What, like this robot? https://www.youtube.com/watch?v=r-FFI39fNjY
We would need to take our pneumatics off of our primary robot for that. Unfortunately we don’t see enough promise in the strategy to go that far. Although it would be a fun post-season project…

If anyone wants to pick up and expand (get it?) on this strategy feel free to use this for inspiration. We’ll probably be keeping it around as a demo bot so if you want more pictures or advice just let us know.

True… but by the time we are talking about eliminations during the World, I am pretty sure all the seeded teams will be about to handle the entire skyrise + 8 cubes on their own.

So that’s when having a wallbot as 2nd pick might be useful.
But if the wallbot can’t score anything during the autonomous, then it might not be worthwhile selecting it… considering the effect of the autonomous bonus is going to be huge this year.

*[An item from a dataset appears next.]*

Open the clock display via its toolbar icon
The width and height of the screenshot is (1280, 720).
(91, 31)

An effective wallbot in my area is done by 127C, ad they have a fast little sucker that gets between you and the post, so unless your arm swings way out to score, then you’re gonna be in trouble, because its an 8 motor drive i think.

Interesting.
Would be great if there is video of some of its matches.

I presume it can do some form of scoring as well? It has 2 more motors (+ pneumatics) to play with.

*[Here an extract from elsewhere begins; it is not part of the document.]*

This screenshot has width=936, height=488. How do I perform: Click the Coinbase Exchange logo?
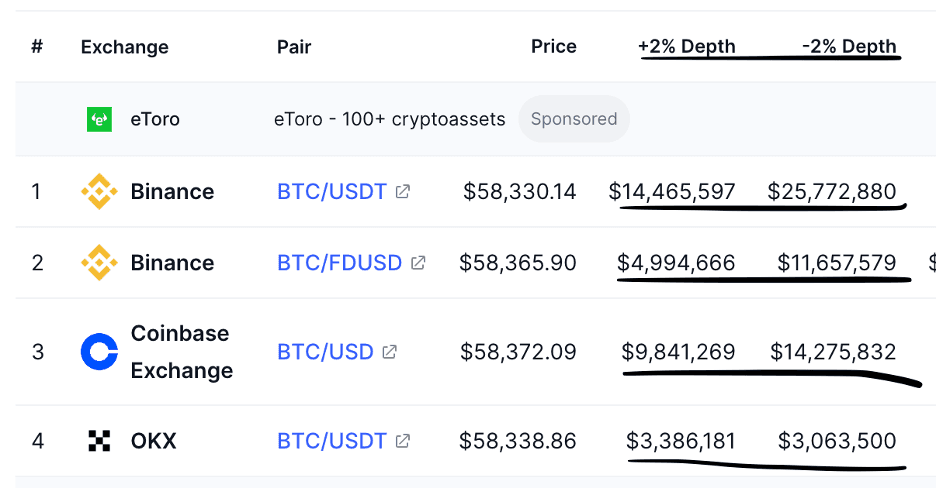tap(99, 351)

Think it will be a good 2nd pick for some of the top seeded teams.

Having seen it in action, but not wanting to give too much away, as far as scoring it’s quite an effective pushbot and can score on the floor goal quite well, but nothing more.

The problem it’s been running into, which was one of the problems 127C ran into the previous two years back when I was still on the team (127C has a proud tradition of building wallbots instead of, you know, actually playing the game), is that there aren’t enough effective scoring robots in Arizona for a D bot to work effectively. There’s a very high risk the D bot will be the first pick of a low seeded team that isn’t effective enough to beat an alliance on its own, even if the D bot is very successful in handicapping them.

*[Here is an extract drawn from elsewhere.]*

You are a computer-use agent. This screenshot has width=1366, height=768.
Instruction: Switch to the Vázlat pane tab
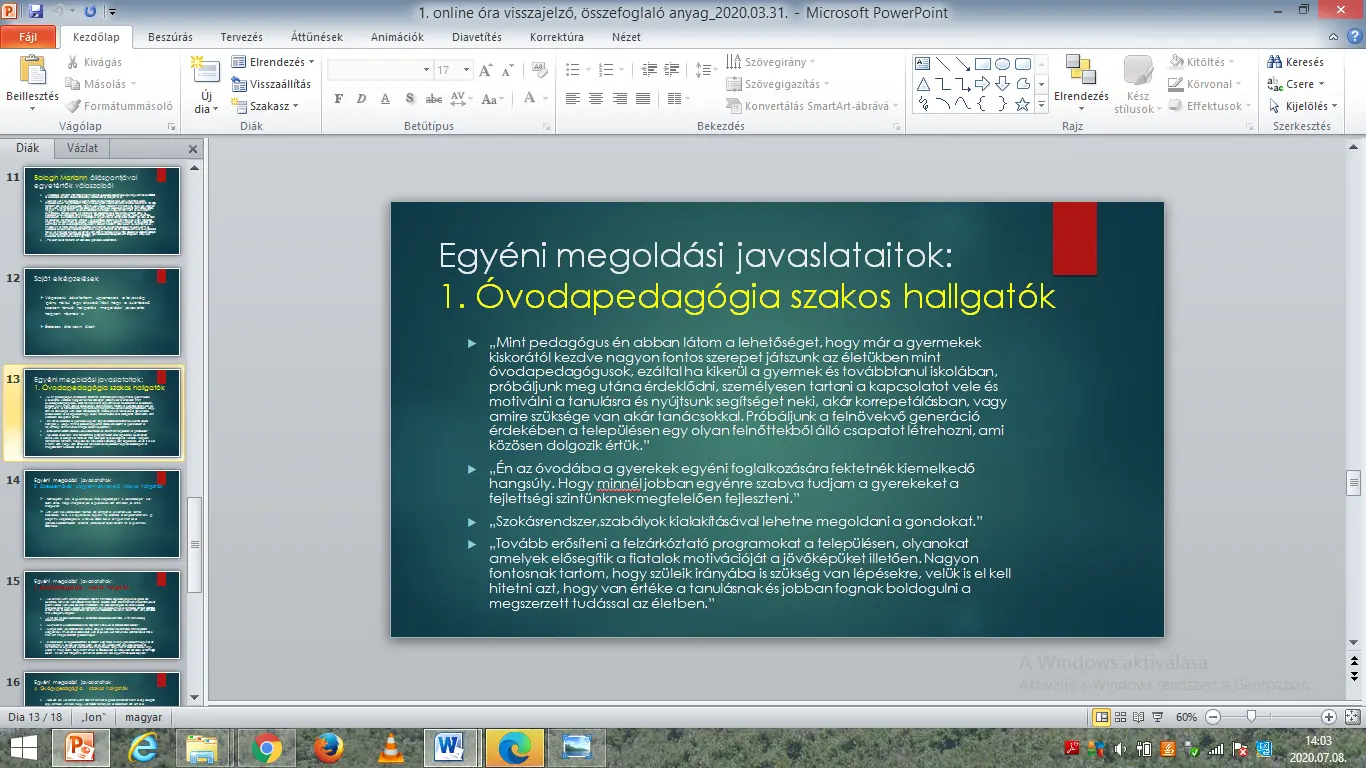pyautogui.click(x=82, y=148)
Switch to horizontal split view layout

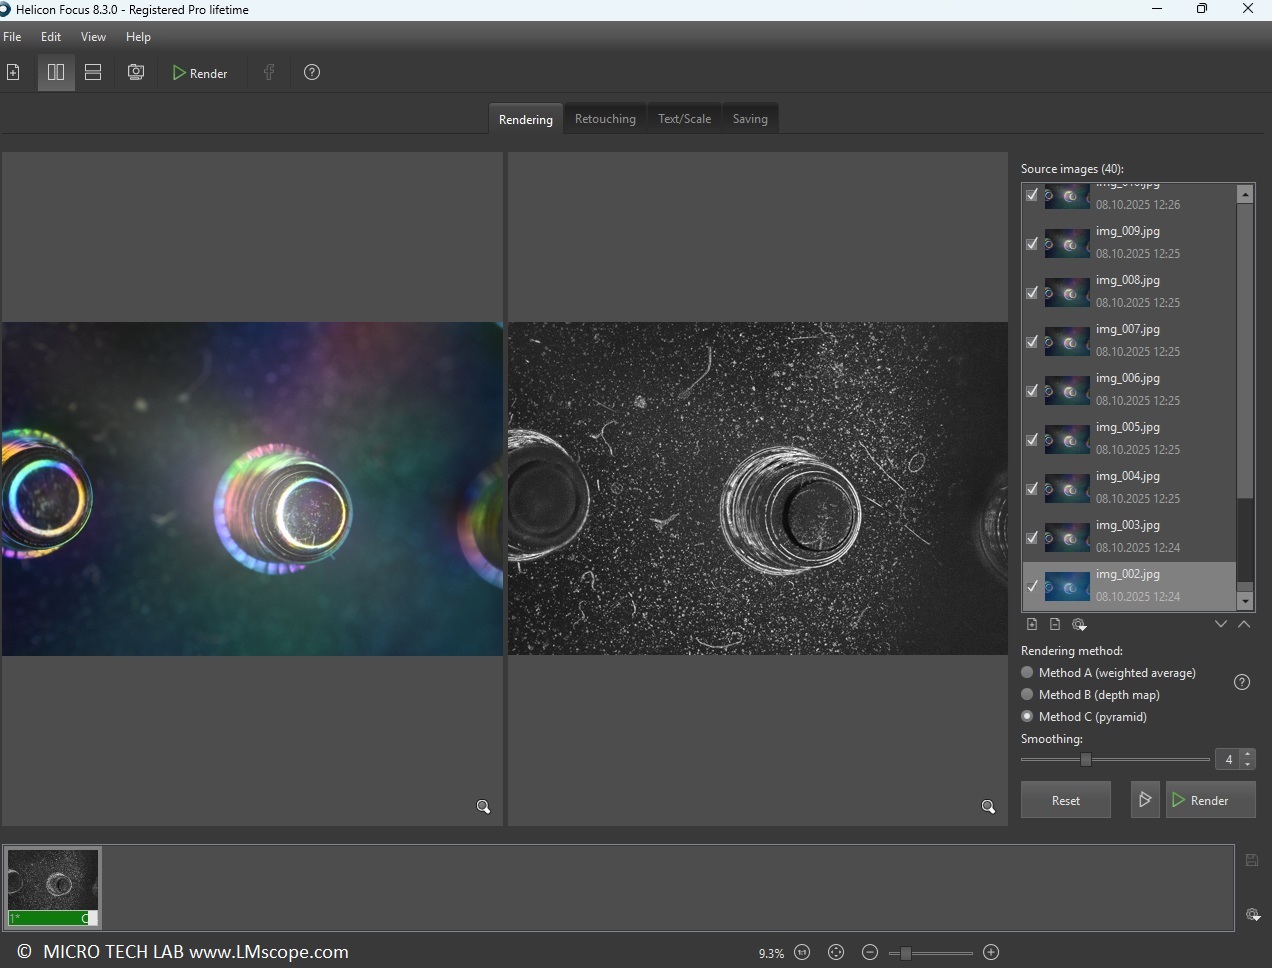click(93, 73)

Still, looking forward to watching them at State, it should be interesting to see. They certainly make matches more interesting.

Not to one-up, but to one-up, our wallbot has a 21-point skills run. xD

Nice! Not to make excuses, but as you can probably tell we were stalled the half the time (we had just run programming skills twice), and the whole thing was built out of our random spare parts.
What’s your programming skills? :rolleyes:

Regardless I look forward to seeing what you guys have when you choose to unveil it. It sounds pretty impressive.

Now I realize what a wallbot is. I thought it was stationary robot that mounted to the field wall and was just a large robotic arm. smh.

Pretty genius, although legally questionable. . I remember when I was younger my dad and I got got kicked out a Lego “pinewood derby” at Legoland for building a car that blocked cars in the other 5 lanes :cool:

How does it open so quickly? And have that much strength? Pretty sick :slight_smile:

A wallbot in general isn’t legally questionable in any way. Assuming you drive it right, you won’t pin or trap, and there aren’t any rules that say you aren’t allowed to block people.

I would have just awarded you the win on the spot for having come up with something like that, it’s clearly the correct solution. The challenge isn’t actually to go down fast, it’s to go down faster than the other cars.

I then would have proceeded to run the derby without you because your solution kind of ruins the fun for everybody else, but you definitely deserved the (trophy/title of winner/gold sticker/whatever you got for winning).